▶ [Work required] Would you please print the data a second time, exactly as it stands?

▶ [Exercise input]
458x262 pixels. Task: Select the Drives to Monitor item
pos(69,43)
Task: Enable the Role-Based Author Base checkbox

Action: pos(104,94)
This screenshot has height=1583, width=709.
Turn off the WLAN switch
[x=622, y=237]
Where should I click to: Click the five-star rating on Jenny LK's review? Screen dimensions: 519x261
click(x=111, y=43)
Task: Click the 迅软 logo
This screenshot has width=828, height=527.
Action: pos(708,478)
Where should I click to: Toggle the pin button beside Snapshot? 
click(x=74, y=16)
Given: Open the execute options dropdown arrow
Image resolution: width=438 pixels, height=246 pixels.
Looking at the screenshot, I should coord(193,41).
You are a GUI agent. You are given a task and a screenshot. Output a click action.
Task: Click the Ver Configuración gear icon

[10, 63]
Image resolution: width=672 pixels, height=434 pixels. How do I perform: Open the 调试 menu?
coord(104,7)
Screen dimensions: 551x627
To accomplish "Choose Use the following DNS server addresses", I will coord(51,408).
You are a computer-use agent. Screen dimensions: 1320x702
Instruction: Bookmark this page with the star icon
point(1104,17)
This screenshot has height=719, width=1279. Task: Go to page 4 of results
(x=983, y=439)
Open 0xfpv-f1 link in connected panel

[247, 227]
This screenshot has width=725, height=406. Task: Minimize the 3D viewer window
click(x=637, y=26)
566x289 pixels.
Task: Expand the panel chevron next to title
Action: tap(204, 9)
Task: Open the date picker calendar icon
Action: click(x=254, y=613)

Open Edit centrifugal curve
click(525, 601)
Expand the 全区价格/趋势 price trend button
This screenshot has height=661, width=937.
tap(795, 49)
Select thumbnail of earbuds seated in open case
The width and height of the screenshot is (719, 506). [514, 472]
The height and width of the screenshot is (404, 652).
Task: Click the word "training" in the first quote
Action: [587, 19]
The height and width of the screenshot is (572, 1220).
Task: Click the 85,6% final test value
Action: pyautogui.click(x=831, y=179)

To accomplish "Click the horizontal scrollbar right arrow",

▶ [Exercise output]
458x262 pixels. Task: Select the Drives to Monitor item
pos(69,43)
Task: Enable the Role-Based Author Base checkbox

Action: pos(104,94)
This screenshot has height=1583, width=709.
Turn off the WLAN switch
[x=622, y=237]
Where should I click to: Click the five-star rating on Jenny LK's review? Screen dimensions: 519x261
click(x=111, y=43)
Task: Click the 迅软 logo
This screenshot has width=828, height=527.
Action: pos(708,478)
Where should I click to: Toggle the pin button beside Snapshot? 
click(x=74, y=16)
Given: Open the execute options dropdown arrow
Image resolution: width=438 pixels, height=246 pixels.
Looking at the screenshot, I should coord(193,41).
You are a GUI agent. You are given a task and a screenshot. Output a click action.
Task: Click the Ver Configuración gear icon

[10, 63]
Image resolution: width=672 pixels, height=434 pixels. How do I perform: Open the 调试 menu?
coord(104,7)
Screen dimensions: 551x627
To accomplish "Choose Use the following DNS server addresses", I will coord(51,408).
You are a computer-use agent. Screen dimensions: 1320x702
Instruction: Bookmark this page with the star icon
point(1104,17)
This screenshot has height=719, width=1279. Task: Go to page 4 of results
(x=983, y=439)
Open 0xfpv-f1 link in connected panel

[247, 227]
This screenshot has width=725, height=406. Task: Minimize the 3D viewer window
click(x=637, y=26)
566x289 pixels.
Task: Expand the panel chevron next to title
Action: tap(204, 9)
Task: Open the date picker calendar icon
Action: click(x=254, y=613)

Open Edit centrifugal curve
click(525, 601)
Expand the 全区价格/趋势 price trend button
This screenshot has height=661, width=937.
tap(795, 49)
Select thumbnail of earbuds seated in open case
The width and height of the screenshot is (719, 506). [514, 472]
The height and width of the screenshot is (404, 652).
Task: Click the word "training" in the first quote
Action: [587, 19]
The height and width of the screenshot is (572, 1220).
Task: Click the 85,6% final test value
Action: pyautogui.click(x=831, y=179)

To accomplish "Click the horizontal scrollbar right arrow",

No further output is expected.